2

I am new to Bokeh and I would really appreciate some help in figuring out how to use Bokeh to plot a simple interactive pie chart in Jupyer/Python. I am planning to use 'CustomJS with a Python function' in Bokeh as explained at the bottom of the page here. The pie chart consists of two entries with a slider that can change the shape of one pie 'v2' inside the circle shape of (v1+v2). I have tried to follow the example in bokeh website that shows the interactivity with a sine plot, but I just cannot get it to work with my pie chart. Any help would be greatly appreciated. Below is the code block I am using inside a Jupyter notebook.

import numpy as np
import matplotlib.pyplot as plt
from bokeh.layouts import column
from bokeh.models import CustomJS, ColumnDataSource, Slider
from bokeh.plotting import Figure, output_file, show, output_notebook
from bokeh.charts import Donut, show

#output_file('donut.html')
output_notebook()

Saved data entries:
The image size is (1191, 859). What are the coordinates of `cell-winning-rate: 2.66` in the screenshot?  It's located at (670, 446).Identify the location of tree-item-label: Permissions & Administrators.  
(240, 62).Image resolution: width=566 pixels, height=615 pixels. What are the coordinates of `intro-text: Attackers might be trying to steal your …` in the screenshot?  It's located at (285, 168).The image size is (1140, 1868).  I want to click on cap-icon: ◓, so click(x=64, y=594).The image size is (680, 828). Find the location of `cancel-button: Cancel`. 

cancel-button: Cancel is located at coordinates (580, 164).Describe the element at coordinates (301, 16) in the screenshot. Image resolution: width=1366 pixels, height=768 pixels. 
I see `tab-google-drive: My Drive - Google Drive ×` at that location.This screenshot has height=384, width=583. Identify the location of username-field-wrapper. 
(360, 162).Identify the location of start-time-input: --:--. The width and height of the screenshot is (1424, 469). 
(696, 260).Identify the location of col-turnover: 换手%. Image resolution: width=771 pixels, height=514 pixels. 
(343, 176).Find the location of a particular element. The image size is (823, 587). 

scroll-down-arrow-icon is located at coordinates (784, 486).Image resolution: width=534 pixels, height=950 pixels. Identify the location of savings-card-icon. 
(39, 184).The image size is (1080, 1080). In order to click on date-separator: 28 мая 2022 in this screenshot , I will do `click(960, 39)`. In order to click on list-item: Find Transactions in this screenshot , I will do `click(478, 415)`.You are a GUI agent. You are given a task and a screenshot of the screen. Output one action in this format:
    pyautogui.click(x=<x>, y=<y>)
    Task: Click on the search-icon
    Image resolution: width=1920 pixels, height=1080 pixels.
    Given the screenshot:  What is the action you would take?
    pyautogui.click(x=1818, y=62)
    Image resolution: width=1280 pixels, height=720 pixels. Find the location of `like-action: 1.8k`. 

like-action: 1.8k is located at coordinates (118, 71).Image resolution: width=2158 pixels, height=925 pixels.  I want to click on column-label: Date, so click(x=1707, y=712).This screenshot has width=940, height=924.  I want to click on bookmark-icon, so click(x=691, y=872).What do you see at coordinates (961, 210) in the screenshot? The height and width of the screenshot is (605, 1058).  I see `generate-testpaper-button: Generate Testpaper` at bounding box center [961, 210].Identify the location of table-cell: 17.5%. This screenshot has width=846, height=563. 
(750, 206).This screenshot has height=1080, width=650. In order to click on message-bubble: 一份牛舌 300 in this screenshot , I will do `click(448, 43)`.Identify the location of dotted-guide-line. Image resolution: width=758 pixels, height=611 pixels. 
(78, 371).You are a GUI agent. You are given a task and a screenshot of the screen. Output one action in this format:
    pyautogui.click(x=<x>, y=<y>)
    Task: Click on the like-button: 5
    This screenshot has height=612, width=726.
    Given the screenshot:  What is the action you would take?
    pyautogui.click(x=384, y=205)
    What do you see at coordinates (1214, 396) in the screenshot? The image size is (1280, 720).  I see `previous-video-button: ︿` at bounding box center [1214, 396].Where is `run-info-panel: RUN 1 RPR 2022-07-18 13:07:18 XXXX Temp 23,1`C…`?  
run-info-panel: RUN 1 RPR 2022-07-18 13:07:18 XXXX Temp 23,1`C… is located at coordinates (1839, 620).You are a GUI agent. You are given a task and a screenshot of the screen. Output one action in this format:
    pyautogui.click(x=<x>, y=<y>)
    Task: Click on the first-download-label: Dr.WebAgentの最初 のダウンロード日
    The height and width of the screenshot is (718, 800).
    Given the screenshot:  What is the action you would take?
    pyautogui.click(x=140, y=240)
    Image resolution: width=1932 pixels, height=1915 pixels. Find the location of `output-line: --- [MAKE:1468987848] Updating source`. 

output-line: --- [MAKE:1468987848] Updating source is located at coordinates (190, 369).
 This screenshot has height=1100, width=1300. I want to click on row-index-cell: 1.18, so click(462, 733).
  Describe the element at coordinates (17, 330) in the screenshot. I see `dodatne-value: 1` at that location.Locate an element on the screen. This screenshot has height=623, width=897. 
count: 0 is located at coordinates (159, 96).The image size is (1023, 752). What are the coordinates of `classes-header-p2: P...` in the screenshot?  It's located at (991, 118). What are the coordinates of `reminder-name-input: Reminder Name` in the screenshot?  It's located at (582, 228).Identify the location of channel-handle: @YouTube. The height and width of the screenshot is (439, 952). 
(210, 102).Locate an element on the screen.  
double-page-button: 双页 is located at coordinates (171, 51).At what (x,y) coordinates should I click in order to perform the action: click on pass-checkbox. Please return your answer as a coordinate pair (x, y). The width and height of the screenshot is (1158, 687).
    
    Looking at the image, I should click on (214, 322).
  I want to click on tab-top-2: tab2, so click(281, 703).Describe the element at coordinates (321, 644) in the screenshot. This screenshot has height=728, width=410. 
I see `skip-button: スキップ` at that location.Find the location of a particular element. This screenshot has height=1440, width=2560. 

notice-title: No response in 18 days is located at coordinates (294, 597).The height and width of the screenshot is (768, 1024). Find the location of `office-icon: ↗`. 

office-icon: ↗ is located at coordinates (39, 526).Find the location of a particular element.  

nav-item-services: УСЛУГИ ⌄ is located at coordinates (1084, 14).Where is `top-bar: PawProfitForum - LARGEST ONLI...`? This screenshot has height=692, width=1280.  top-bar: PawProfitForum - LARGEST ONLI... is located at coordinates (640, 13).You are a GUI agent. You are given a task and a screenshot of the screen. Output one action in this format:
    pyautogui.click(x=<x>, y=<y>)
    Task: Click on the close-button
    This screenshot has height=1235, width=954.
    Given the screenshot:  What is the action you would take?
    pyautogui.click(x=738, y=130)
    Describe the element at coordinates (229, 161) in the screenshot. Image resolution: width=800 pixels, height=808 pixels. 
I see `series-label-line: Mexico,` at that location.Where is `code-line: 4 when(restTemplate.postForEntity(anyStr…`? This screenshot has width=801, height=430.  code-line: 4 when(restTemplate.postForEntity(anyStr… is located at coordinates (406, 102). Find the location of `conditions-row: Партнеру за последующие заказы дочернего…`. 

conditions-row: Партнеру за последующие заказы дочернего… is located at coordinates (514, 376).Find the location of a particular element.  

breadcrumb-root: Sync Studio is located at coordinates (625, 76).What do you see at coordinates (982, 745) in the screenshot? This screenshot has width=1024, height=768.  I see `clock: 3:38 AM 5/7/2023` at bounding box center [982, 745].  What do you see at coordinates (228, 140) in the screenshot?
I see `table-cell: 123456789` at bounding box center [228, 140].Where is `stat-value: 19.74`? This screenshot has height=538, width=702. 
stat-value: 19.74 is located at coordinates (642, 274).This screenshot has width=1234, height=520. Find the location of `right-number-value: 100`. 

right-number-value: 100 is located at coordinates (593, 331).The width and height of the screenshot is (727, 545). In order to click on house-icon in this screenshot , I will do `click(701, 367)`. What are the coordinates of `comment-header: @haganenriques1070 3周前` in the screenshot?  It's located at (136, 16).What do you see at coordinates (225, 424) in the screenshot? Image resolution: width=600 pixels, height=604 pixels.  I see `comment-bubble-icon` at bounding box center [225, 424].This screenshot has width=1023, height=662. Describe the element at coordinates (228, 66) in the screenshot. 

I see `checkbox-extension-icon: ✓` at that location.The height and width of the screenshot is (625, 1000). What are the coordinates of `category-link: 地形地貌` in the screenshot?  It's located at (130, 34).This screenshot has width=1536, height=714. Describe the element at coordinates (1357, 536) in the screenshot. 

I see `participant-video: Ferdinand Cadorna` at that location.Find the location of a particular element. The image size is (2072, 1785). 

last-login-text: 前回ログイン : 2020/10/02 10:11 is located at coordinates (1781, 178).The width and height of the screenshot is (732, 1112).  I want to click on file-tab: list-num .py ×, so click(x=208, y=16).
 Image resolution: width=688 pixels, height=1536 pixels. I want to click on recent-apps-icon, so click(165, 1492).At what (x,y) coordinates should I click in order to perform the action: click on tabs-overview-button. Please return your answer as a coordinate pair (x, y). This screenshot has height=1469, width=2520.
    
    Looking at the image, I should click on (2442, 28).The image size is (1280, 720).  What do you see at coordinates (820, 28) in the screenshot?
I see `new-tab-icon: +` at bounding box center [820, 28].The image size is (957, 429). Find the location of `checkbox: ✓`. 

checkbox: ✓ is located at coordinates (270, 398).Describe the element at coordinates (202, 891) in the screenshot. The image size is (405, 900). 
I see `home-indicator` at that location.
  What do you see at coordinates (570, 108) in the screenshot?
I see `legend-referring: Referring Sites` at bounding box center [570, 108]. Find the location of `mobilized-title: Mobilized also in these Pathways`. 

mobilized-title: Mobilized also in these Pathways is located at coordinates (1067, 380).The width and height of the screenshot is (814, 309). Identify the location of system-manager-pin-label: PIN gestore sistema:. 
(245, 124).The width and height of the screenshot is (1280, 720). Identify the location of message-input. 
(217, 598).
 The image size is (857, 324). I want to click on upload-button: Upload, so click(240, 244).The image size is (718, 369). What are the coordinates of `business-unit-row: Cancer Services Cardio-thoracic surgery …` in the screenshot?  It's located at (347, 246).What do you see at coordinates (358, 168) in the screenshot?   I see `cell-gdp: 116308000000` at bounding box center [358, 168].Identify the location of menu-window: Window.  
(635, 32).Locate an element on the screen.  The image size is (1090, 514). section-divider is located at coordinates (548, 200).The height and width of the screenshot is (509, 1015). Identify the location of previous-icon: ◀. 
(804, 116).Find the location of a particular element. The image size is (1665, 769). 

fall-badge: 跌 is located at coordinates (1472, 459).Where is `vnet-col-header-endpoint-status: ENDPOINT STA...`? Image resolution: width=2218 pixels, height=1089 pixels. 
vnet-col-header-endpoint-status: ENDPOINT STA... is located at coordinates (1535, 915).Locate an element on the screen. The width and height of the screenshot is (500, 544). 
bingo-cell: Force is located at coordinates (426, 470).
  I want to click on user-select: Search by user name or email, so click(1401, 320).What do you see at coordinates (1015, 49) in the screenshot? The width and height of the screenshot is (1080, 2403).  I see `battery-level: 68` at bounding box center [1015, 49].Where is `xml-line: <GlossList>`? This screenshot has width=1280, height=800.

> Exercise requirements:
**1)** Answer these from the Bokeh pie chart question:
(a) In the planned chart, what does the slider change?
(b) Which two names does the code import from bokeh.charts?
(c) Which output call is commented out in the code?
**2)** Resume the Bokeh pie chart question after its last line of code.

> Answer section:
**1)**
(a) It changes the shape of one pie, 'v2', inside the circle shape of (v1+v2).
(b) Donut and show.
(c) output_file('donut.html').

**2)**
v1=1
v2=.2
import pandas as pd
data = pd.Series([v1,v2], index = list('ab')) 
plot = Figure(plot_width=400, plot_height=400)
plot = Donut(data) 
    
    
def pie_chart(source=data,window=None,deltav=None):
    data = source.data
    v2 = deltav.value
    #v2 = data['v2']
    source.trigger('change')
    
slider = Slider(start=.1, end=1., value=.2, step=.1, title="delta-V", callback=CustomJS.from_py_func(pie_chart))
callback.args["deltav"] = slider
    
l = column(slider, plot)
show(l)

4 Answers 4

4

If you want to interactively update things, then you will be better off using the bokeh.plotting API. For some fairly uninteresting technical reasons, the bokeh.charts API (including Donut) is not well-suited for use cases that require updating things in place.

With bokeh.plotting there is a wedge glyph method that you can use to draw pie charts. Here is a complete example written (using Bokeh 0.12.5) that updates a pie chart with a slider:

from math import pi

from bokeh.io import output_file, show
from bokeh.layouts import column
from bokeh.models import ColumnDataSource, CustomJS, Slider
from bokeh.plotting import figure

output_file("pie.html")

source = ColumnDataSource(data=dict(
    start=[0, 0.2], end=[0.2, 2*pi], color=['firebrick', 'navy']
))

plot = figure()
plot.wedge(x=0, y=0, start_angle='start', end_angle='end', radius=1,
        color='color', alpha=0.6, source=source)

slider = Slider(start=.1, end=1., value=.2, step=.1, title="delta-V")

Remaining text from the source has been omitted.